Masada Backstories

September 21, 2020 in Library Corner

By Robin Jacobson. 

Two thousand years ago, on a mountaintop overlooking the Dead Sea, 967 Jewish men, women, and children faced down the military might of the Roman empire. When defeat became certain, they chose to take their own lives rather than die at enemy hands or be enslaved. This is the defiant story of Masada recounted by Jewish historian Flavius Josephus in The Jewish War.

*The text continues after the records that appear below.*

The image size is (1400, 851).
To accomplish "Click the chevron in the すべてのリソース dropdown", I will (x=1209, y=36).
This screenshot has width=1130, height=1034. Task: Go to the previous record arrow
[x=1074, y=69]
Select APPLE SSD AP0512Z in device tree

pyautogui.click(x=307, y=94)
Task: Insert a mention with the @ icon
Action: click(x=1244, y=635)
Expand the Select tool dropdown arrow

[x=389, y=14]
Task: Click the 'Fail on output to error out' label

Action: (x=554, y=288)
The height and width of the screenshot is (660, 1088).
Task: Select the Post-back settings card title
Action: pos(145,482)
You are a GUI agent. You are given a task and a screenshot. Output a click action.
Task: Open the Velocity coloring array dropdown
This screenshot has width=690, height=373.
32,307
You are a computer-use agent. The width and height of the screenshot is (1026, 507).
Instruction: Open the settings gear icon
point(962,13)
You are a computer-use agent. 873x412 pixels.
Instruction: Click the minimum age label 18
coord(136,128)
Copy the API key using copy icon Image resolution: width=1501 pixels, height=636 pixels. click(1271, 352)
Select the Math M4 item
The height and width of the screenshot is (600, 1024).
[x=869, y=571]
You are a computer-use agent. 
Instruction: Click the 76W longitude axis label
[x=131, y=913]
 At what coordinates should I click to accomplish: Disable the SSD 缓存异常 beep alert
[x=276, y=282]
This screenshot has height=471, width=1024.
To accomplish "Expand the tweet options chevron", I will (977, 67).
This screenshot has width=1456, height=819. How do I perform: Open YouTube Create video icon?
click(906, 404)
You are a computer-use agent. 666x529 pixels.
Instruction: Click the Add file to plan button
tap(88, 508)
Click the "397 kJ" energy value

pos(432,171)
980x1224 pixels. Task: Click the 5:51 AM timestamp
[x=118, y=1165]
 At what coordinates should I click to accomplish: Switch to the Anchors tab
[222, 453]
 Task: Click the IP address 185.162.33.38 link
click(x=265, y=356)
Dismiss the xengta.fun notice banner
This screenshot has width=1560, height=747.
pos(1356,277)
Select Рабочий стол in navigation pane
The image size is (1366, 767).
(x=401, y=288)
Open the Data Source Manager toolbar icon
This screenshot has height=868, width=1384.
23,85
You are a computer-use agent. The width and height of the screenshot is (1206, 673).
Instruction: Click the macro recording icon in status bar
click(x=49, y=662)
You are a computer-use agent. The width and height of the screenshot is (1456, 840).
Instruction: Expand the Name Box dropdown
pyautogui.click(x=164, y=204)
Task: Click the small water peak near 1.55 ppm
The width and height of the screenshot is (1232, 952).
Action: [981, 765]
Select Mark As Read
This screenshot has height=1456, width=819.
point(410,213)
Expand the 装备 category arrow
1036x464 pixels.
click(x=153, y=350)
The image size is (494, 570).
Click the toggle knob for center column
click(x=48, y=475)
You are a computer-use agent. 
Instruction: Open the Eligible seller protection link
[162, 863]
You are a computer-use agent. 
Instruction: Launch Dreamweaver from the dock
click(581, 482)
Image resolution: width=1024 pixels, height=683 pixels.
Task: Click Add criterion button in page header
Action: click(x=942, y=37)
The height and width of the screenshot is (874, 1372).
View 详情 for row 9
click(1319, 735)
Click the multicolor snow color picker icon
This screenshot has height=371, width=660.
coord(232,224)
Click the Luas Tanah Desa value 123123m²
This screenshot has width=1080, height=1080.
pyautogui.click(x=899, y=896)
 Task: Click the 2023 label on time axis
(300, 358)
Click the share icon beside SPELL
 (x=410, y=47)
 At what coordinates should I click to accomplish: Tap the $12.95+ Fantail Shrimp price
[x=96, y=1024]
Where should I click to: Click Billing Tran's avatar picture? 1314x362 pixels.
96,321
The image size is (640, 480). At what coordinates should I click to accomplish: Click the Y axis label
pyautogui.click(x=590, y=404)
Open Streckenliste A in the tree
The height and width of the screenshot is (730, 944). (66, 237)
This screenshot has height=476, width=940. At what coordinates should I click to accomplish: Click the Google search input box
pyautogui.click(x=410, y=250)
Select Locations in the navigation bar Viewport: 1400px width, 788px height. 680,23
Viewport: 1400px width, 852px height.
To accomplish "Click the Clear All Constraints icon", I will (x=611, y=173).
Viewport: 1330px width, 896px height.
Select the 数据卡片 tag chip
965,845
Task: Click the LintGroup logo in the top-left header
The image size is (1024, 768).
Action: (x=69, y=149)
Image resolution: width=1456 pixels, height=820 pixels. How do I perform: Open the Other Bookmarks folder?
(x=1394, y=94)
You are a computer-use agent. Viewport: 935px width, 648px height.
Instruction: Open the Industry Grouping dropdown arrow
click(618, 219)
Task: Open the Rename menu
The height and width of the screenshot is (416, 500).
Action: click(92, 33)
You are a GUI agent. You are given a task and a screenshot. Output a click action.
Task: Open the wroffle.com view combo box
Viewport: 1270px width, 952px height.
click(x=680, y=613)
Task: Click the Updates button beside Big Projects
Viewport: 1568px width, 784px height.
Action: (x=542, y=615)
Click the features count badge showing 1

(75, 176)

The mass suicide on Masada was the final chapter in the Jewish revolt against Rome, which had all but ended three years earlier, in 70 CE, with the brutal sacking of Jerusalem and destruction of the Temple.

Archaeologist Jodi Magness’s Masada: From Jewish Revolt to Modern Myth explores Masada’s long history, including the dramatic life stories of Masada’s builder, King Herod, and the chronicler Josephus. Informative and enjoyable, Masada is a good armchair travel choice for a shelter-at-home time. For more on the Judeo-Roman world, try Oxford professor Martin Goodman’s Josephus’s The Jewish War: A Biography.

King Herod: Builder of Masada

King Herod the Great (c.73 BCE – 4 BCE) reigned over Judea for more than 30 years. Cruel and ruthless, Herod is remembered both for his monstrous deeds (he murdered his wife and sons), and for his magnificent, monumental building projects. These included the city of Caesarea and its large harbor, the redesigned Jerusalem Temple, and the fortified palace complexes of Masada, all wonders of the ancient world.

The Masada project arose from Herod’s desire for a secure stronghold to which he could retreat in case of attack by restive subjects or the ambitious Egyptian ruler, Cleopatra. To that end, he rebuilt an existing fortress on Masada to include massive defense walls, a well-equipped armory, storehouses, and palaces. A sophisticated water system included 14 large cisterns; remarkably, each cistern held enough water to sustain a thousand people for one year. Decades after Herod’s death, his meticulous planning benefited the Jewish freedom fighters who took refuge on Masada.

Josephus: Historian of Masada

Flavius Josephus (37 CE – c.100 CE) grew up in Jerusalem as Yosef ben Matityahu, a member of a prominent Jewish family. Controversial in his own time for transferring his allegiance from the Jewish forces to Rome, Josephus remains a fascinating enigma today. Was he a coward, a traitor, an opportunist, or simply a realist?

When the Jewish revolt against Rome broke out in 66 CE, Josephus was in charge of the defense of the Galilee. As that region fell to the Romans, Josephus and other defenders made a suicide pact. But Josephus reneged on his suicide pledge, surrendering to the Romans and blackening his reputation among Jews.

The Roman general Vespasian took Josephus captive, but spared his life because Josephus predicted that, against all odds, Vespasian would become emperor. When that prophesy proved true in 69 CE, Vespasian freed Josephus who became part of his entourage. Josephus was an eyewitness to the siege of Jerusalem, reviled by Jews for urging them to surrender.

After the fall of Jerusalem, Josephus accompanied the victorious Romans back to Rome. He received Roman citizenship, a pension, and the patronage and name (Flavius) of the new imperial family. To the immense benefit of later generations, Josephus devoted himself to writing works of history. In addition to the seven-volume The Jewish War, the prolific Josephus produced the 20-volume Jewish Antiquities (a history of the Jewish people), and the two-volume Against Apion (a defense of Judaism). Although Jews traditionally have disparaged Josephus as a cowardly traitor, historian Martin Goodman notes that Josephus’s decision “to write so copiously and positively about Jewish tradition” was an act of “exceptional bravery” in the Roman world in which he lived.